Monday, April 20, 2020

Costa-Gavras' Z

Seeing Costa-Gavras’ Z (1969) over 50 years after its release, one is impressed by how unutterably au courant the portrayal remains. Plus ca change, plus c’est la meme chose. The political situation of the movie in which, under the guise of free speech, a group of violent right-wing protestors are given license to unleash their murderous rage is uncannily close to what happened at Charlottesville.The lumpenproletariat proxies in Z are frightingly close to Trump's base. The undercurrent of government authorities giving tacit acceptance to outrageous acts further echoes the equanimity with which Trump treated proto-fascist and even Nazi demonstrators, chanting anti-semitic slogans. But while the movie is remarkably relevant it also represents the ancien regime in its style and characterizations. It is a universe of good and evil, with larger than life heart throbs like Yves Montand and Jean-Louis Trintignant representing respectively the ill-fated liberal leader and crusading prosecutor.
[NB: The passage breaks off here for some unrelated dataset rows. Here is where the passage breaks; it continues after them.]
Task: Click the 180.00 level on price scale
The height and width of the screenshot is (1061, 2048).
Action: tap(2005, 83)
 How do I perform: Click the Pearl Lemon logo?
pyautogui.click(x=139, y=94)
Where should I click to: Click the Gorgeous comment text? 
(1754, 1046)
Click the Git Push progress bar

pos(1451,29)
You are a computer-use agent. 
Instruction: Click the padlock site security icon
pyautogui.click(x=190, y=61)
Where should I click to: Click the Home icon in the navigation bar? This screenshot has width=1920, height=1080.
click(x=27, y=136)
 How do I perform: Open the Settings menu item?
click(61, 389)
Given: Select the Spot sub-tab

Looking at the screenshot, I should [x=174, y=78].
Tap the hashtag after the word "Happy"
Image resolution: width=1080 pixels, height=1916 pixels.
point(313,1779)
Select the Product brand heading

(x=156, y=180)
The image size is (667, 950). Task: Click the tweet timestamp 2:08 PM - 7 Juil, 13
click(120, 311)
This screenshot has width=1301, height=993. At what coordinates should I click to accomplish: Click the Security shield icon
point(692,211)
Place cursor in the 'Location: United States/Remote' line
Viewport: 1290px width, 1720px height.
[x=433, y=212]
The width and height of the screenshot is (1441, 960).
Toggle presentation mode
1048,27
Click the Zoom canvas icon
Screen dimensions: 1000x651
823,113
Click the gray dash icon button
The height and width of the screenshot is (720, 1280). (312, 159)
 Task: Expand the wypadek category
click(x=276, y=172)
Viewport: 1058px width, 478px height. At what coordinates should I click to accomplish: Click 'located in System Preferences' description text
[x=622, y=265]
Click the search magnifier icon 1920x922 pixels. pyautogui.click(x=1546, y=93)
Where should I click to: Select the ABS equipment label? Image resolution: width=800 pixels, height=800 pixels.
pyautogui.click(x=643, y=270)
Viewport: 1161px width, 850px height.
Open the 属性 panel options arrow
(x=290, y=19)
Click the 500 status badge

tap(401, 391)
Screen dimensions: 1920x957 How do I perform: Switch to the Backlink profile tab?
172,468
Quick cuts and flashbacks account for the thriller-like movement of the action and didacticism—both of which diminish the believability that might have been conveyed in say the cinema verité type approach employed by Pontecorvo in The Battle of Algiers (1966). Though the machinations of the right wing junta which ruled Greece at the time, informed the story, the movie itself exudes a Hollywood feel. Z turns out to be a wolf in sheep’s clothing, a stylistically conservative polished piece of commercial cinema in which a progressive message is contained.